The book was re-packaged with the Dark and Hidden Ways adventure pack in 1990 to clear out the remaining stock of Dungeoneer's Survival Guide, a first edition AD&D title rendered out-of-date with the release of second edition AD&D.

In 1999, a paperback reprint of the first edition was released.

==Reception==
Jim Bambra reviewed Dungeoneer's Survival Guide for White Dwarf #82, commenting that the book "deserves the attention of all 'AD&D' players – even those who prefer the freedom of the wilderness to the depths of the dungeon". Bambra noted that while the book covers the Underdark in detail, it is also a major expansion of the AD&D rules. He felt that the new proficiencies "add a whole new dimension to 'AD&D' gaming", as PCs "can now do more than just fight and cast spells". He also noted that, with proficiencies, characters "are able to make armour and weapons, train animals, cut gems, fight effectively in the dark, climb mountains, swim, and perform many other activities that were simply impossible before ... A skill system is something 'AD&D' has been lacking for a long time, and it is good to see that this one ... fits smoothly and easily into the game." Bambra praised author Doug Niles for creating a sourcebook that "proves that underground adventures can be a lot more than simply killing the monster and grabbing its treasure ... the underground has been transformed from a bleak and dirty dungeon to an exciting and intriguing underground fairyland". He adds that the suggestions on how to run underground campaigns form one of the best discussions on designing adventures, finding it relevant for any campaign, even those belonging to other game systems.
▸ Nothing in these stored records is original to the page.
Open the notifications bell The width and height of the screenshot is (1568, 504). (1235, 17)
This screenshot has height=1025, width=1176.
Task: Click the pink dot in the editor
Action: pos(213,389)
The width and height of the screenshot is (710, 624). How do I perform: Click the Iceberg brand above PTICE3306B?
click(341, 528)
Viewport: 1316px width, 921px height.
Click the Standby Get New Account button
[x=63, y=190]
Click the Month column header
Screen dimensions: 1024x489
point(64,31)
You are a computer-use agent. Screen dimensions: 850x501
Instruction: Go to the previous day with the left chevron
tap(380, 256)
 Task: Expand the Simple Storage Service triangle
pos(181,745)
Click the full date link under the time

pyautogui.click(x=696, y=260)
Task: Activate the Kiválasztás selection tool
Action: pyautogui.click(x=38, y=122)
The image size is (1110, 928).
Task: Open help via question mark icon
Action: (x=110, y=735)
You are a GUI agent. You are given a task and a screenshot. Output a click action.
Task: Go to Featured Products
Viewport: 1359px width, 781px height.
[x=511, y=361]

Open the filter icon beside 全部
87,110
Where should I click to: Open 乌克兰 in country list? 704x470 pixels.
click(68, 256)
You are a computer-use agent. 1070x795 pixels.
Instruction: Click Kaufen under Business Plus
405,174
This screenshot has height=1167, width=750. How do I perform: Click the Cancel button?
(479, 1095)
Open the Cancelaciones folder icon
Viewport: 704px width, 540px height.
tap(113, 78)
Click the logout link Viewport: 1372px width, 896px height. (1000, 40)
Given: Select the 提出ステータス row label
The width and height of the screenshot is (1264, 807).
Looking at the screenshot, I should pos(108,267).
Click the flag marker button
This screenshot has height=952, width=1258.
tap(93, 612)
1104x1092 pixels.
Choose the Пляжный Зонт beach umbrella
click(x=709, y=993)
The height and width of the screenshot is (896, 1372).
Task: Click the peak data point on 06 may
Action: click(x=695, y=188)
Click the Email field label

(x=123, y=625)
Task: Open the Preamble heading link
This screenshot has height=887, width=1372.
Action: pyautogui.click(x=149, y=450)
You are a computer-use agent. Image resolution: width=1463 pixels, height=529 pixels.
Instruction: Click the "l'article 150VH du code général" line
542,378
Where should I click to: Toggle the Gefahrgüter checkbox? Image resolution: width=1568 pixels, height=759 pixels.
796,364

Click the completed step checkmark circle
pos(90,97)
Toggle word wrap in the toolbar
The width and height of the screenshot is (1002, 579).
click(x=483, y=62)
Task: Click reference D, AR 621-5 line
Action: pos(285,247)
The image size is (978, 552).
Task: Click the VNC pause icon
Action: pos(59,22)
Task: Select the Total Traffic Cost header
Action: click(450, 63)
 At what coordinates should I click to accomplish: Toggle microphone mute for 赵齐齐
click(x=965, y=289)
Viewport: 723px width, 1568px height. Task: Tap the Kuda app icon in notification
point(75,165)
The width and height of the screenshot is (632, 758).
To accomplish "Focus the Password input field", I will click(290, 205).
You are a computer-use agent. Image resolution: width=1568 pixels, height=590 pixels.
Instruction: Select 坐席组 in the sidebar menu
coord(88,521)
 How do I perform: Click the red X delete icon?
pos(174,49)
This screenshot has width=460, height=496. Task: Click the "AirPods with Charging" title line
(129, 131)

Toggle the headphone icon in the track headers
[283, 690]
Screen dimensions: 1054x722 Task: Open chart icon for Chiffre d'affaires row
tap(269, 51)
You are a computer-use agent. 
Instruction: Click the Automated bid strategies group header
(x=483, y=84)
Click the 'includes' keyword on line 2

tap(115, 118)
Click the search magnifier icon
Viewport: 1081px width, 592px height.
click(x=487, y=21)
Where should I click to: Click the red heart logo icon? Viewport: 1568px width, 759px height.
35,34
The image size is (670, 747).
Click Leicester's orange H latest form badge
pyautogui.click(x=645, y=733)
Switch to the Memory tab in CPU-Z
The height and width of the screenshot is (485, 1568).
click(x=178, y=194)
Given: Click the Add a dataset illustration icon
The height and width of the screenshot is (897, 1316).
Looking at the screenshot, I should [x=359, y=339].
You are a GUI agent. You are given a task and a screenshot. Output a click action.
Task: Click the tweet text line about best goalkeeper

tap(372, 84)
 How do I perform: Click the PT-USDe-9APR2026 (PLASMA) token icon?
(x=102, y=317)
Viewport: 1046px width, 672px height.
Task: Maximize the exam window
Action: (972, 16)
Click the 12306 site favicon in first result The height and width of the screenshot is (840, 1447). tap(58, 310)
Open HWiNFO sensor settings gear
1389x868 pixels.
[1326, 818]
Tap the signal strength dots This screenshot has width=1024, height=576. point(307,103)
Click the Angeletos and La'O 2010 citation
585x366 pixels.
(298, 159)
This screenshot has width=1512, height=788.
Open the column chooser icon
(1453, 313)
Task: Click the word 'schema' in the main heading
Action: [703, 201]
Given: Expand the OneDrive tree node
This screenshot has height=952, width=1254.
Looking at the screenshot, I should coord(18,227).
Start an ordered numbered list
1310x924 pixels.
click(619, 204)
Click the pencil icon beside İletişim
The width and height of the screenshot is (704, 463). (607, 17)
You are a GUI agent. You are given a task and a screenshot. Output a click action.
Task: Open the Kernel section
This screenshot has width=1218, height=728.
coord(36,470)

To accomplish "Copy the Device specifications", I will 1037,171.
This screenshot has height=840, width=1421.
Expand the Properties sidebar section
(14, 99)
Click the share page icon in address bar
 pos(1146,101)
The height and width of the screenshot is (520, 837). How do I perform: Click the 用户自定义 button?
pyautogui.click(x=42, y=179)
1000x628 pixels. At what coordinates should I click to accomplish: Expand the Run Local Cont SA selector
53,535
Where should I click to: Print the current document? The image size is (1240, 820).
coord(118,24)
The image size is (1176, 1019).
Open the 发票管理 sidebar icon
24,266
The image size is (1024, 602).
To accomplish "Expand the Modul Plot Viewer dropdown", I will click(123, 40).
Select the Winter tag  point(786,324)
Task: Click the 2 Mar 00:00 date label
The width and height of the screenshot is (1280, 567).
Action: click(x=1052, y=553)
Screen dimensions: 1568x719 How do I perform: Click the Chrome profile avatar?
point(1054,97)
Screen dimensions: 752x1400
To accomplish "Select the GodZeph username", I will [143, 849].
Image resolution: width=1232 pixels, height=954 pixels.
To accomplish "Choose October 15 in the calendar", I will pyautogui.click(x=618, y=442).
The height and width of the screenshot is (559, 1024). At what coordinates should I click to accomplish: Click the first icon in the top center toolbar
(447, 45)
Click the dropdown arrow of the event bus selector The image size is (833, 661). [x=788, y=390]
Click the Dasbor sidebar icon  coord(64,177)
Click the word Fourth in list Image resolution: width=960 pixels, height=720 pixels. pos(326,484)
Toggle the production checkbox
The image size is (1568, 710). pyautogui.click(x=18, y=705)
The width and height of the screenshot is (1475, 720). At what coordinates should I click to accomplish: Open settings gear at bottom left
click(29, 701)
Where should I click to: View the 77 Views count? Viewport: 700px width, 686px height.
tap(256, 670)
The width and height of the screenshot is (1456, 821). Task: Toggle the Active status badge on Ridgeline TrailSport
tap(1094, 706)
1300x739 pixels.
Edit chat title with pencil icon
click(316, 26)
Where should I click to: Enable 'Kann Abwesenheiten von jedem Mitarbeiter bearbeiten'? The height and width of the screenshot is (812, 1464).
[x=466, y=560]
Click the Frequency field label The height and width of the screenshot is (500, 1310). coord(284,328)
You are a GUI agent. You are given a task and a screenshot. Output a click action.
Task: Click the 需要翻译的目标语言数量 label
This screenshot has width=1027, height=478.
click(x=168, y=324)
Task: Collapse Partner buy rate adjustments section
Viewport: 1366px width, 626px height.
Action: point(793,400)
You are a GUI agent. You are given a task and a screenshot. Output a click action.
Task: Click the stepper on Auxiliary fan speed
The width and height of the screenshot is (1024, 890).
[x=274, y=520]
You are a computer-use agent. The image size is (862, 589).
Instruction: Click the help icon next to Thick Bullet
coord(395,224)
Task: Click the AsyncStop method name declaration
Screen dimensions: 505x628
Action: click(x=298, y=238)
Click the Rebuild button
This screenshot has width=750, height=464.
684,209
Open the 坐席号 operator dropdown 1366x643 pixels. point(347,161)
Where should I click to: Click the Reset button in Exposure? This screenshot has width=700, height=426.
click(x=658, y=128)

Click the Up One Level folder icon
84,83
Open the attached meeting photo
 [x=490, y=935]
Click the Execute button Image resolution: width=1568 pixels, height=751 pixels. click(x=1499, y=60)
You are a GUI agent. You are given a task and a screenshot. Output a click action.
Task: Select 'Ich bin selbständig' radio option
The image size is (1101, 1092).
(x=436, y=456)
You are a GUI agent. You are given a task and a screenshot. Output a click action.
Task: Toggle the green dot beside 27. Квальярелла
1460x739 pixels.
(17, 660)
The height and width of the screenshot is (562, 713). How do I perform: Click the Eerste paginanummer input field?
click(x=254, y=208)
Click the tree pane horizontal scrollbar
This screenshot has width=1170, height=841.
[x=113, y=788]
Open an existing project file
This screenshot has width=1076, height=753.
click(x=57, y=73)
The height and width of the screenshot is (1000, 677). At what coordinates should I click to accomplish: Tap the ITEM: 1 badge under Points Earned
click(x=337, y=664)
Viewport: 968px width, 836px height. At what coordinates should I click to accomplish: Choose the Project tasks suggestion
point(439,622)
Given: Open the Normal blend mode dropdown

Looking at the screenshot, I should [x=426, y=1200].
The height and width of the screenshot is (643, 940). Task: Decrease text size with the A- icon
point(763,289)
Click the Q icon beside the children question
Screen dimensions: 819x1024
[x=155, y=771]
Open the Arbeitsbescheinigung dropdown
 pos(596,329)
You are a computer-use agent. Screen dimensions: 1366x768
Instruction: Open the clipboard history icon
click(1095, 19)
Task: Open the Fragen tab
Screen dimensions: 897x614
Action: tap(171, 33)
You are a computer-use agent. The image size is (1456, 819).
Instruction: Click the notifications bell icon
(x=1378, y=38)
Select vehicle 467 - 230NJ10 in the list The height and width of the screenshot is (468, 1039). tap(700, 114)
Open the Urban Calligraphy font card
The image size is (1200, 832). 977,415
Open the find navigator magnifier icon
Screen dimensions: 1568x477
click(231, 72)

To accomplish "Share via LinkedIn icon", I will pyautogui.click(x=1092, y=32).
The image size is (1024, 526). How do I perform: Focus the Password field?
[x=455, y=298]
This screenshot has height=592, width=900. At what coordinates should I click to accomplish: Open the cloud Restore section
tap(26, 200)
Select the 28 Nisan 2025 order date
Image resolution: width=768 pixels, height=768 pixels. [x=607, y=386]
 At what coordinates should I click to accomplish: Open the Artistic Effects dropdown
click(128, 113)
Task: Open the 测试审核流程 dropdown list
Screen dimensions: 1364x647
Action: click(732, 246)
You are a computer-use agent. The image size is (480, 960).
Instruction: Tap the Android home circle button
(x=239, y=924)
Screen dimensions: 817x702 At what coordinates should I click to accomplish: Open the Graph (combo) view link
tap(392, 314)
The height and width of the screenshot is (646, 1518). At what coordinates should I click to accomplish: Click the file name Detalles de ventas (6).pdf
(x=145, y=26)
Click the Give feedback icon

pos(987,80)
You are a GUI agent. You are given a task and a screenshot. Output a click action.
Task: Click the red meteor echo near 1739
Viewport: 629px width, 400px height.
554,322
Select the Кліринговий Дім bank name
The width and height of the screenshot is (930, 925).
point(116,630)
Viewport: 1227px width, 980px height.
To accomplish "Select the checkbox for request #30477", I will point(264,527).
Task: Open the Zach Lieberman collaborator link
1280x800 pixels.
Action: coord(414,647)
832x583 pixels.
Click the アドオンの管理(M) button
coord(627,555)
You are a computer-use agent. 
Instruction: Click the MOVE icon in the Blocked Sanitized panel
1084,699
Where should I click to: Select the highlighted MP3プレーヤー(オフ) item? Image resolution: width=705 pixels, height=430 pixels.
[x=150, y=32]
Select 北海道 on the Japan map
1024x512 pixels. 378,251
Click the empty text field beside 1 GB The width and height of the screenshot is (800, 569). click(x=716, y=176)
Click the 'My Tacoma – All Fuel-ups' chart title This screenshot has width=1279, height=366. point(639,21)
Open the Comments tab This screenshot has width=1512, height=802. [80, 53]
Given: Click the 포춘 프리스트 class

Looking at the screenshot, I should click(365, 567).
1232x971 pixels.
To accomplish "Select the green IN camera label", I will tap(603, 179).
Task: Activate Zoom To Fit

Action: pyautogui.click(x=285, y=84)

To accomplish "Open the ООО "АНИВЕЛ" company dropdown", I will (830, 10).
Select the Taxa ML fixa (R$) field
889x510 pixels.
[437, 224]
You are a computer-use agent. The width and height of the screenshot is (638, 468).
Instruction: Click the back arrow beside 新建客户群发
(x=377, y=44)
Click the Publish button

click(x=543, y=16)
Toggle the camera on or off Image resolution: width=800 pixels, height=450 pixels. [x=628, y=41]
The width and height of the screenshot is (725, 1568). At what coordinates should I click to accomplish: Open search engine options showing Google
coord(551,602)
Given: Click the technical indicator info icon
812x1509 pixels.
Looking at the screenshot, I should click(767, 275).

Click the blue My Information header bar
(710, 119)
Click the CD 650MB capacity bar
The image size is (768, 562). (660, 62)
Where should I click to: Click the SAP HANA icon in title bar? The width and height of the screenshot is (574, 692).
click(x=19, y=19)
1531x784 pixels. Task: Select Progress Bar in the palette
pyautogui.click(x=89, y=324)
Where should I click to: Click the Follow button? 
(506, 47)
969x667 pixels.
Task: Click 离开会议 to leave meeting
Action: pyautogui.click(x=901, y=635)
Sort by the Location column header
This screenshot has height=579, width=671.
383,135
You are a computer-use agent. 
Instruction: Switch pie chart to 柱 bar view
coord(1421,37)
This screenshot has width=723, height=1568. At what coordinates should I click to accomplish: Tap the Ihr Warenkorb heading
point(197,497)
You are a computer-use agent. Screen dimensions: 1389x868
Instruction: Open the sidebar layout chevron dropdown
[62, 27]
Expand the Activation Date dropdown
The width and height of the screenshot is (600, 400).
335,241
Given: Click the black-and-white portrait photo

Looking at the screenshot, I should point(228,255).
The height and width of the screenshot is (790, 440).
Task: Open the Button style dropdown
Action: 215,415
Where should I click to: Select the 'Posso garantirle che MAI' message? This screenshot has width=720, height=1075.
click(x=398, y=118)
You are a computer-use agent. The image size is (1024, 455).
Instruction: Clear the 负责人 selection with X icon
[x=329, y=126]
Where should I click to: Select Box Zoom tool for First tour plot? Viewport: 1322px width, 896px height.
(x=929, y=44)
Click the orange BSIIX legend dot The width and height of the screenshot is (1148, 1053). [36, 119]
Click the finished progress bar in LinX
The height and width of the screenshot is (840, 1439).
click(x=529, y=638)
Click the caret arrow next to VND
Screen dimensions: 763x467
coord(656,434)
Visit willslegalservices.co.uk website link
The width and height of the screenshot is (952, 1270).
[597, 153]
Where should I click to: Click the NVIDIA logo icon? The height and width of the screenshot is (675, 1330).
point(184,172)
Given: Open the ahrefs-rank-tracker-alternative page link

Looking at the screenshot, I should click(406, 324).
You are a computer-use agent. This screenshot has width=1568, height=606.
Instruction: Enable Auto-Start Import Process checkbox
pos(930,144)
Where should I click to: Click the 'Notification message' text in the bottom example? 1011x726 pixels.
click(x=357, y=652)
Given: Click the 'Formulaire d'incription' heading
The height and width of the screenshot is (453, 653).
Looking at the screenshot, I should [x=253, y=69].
Bambra concludes the review by stating "Dungeoneer's Survival Guide is an excellent product which opens many new and exciting opportunities to adventurers everywhere. Don't be put off by the title - 'DSG' contains plenty for ... even the most adamant of wilderness adventurers."

In Issue 2 of the game magazine Gateways, Patricia Travis found "Some new rules are nice, but most are incomplete or far too subjective for practical use." Travis also pointed out that the author "has a habit of mentioning drawbacks and limitations without hinting at solutions", using as an example the section on rope bridges, which "should have included at least one method for building them." Travis called the players' half of the book "an overpriced hint sheet for players" but called the gamemaster section "required reading for all gamemasters, experienced and novice." Travis concluded, "This is the kind of book that should be purchased by a group and shared, allowing the players to look up rock formations, game designers to draw beautiful maps, and gamemasters to learn good technique."

Scott Taylor of Black Gate listed the Dungeoneer's Survival Guide as #10 on the list of "Top 10 'Orange Spine' AD&D Hardcovers By Jeff Easley, saying "[Easley] painted this one before he even came to TSR but they decided to buy it and use it for this cover."

In his 2023 book Monsters, Aliens, and Holes in the Ground, RPG historian Stu Horvath called this book with its myriad rules "a reaction to the contemporaneous movement to lighten rules (à la Ghostbusters, for instance), offering ever more layers of optional systems to frustrate players and slow play ... The rules seem expressly designed to get players to whine, "When do we get to hit things?"